The problem: Please repeat, precisely as written, only the lines from the one containing "You are a GUI" through the last line of the records below, pictures omitted.

Data shown:
== Segment start ==
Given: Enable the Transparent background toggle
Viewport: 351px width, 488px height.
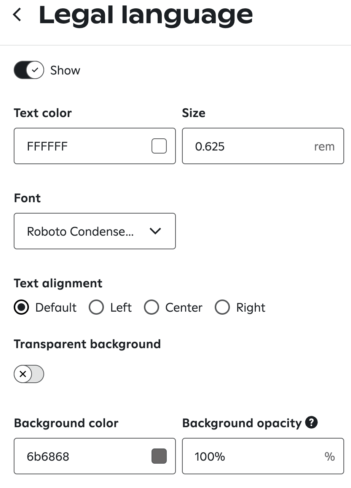Looking at the screenshot, I should pos(29,374).
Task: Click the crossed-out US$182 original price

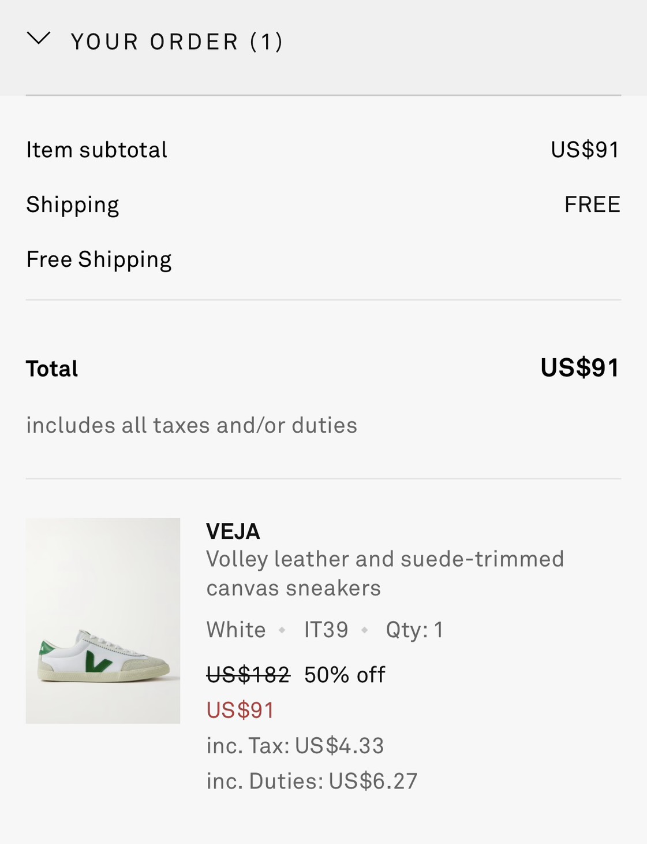Action: coord(248,675)
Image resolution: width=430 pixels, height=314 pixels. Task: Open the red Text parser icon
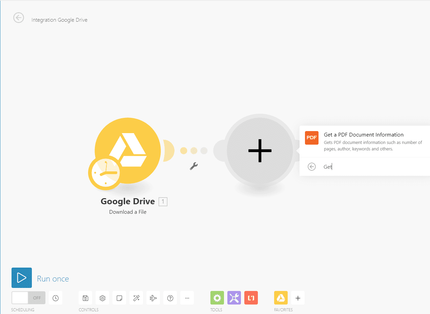pyautogui.click(x=251, y=298)
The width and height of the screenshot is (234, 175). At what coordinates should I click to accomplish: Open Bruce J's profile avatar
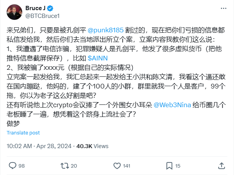14,12
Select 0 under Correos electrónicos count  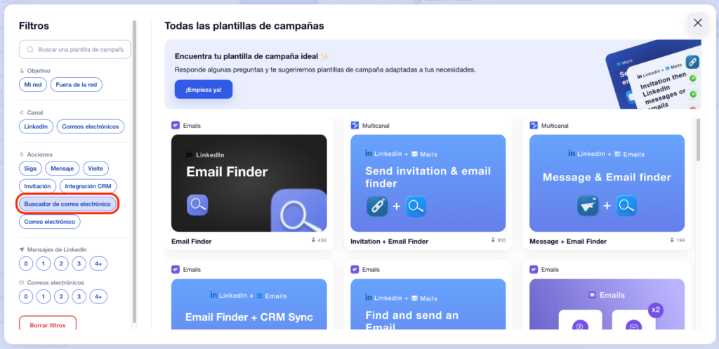[26, 296]
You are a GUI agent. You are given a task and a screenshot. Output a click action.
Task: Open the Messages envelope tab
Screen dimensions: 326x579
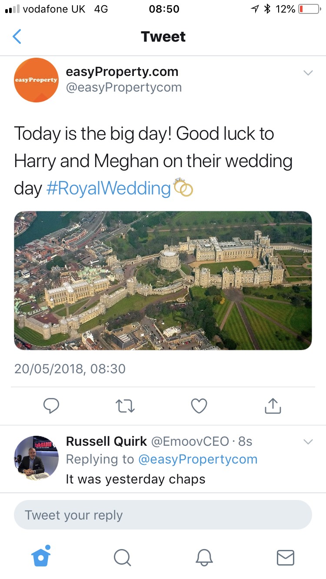(x=285, y=557)
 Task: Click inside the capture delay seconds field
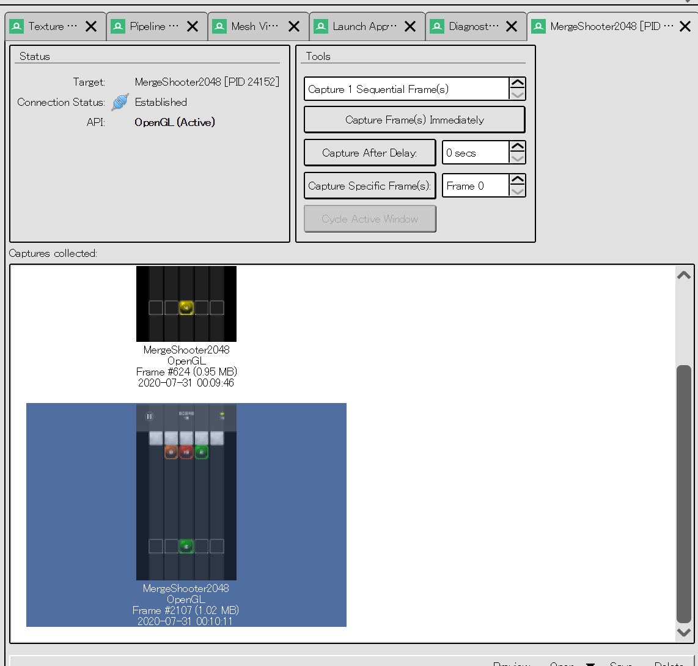(x=477, y=152)
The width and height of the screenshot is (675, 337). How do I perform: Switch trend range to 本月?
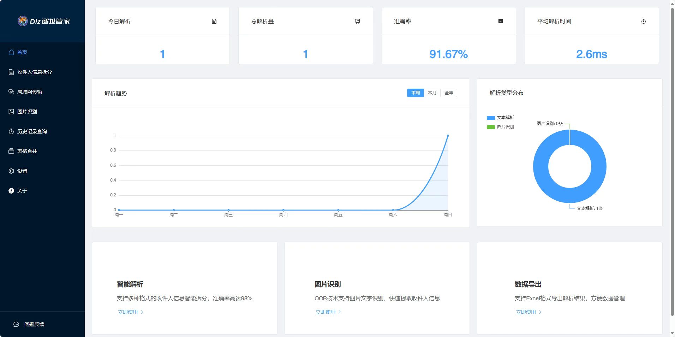[x=432, y=93]
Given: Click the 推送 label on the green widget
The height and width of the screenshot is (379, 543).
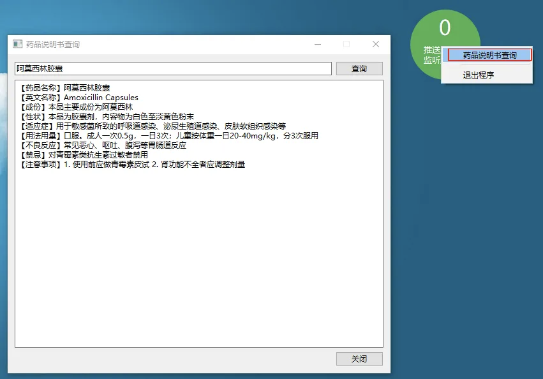Looking at the screenshot, I should [x=432, y=50].
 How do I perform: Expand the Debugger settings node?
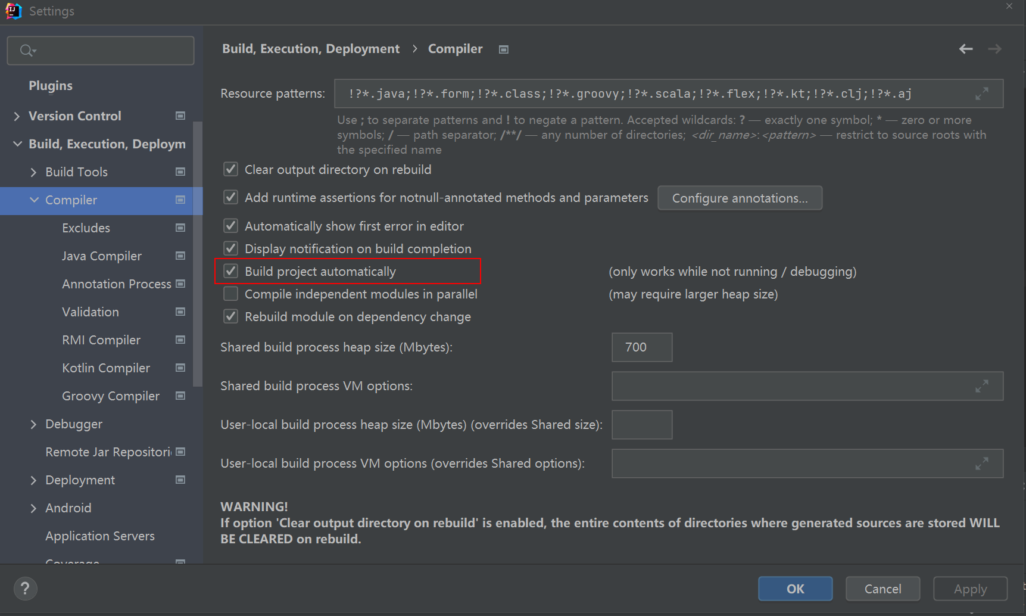point(33,424)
== Segment end ==
Reply:
You are a GUI agent. You are given a task and a screenshot. Output a click action.
Task: Open the Messages envelope tab
Screen dimensions: 326x579
(x=285, y=557)
 Task: Click inside the capture delay seconds field
(x=477, y=152)
The width and height of the screenshot is (675, 337). How do I perform: Switch trend range to 本月?
[x=432, y=93]
Given: Click the 推送 label on the green widget
The height and width of the screenshot is (379, 543).
Looking at the screenshot, I should [x=432, y=50].
 How do I perform: Expand the Debugger settings node?
point(33,424)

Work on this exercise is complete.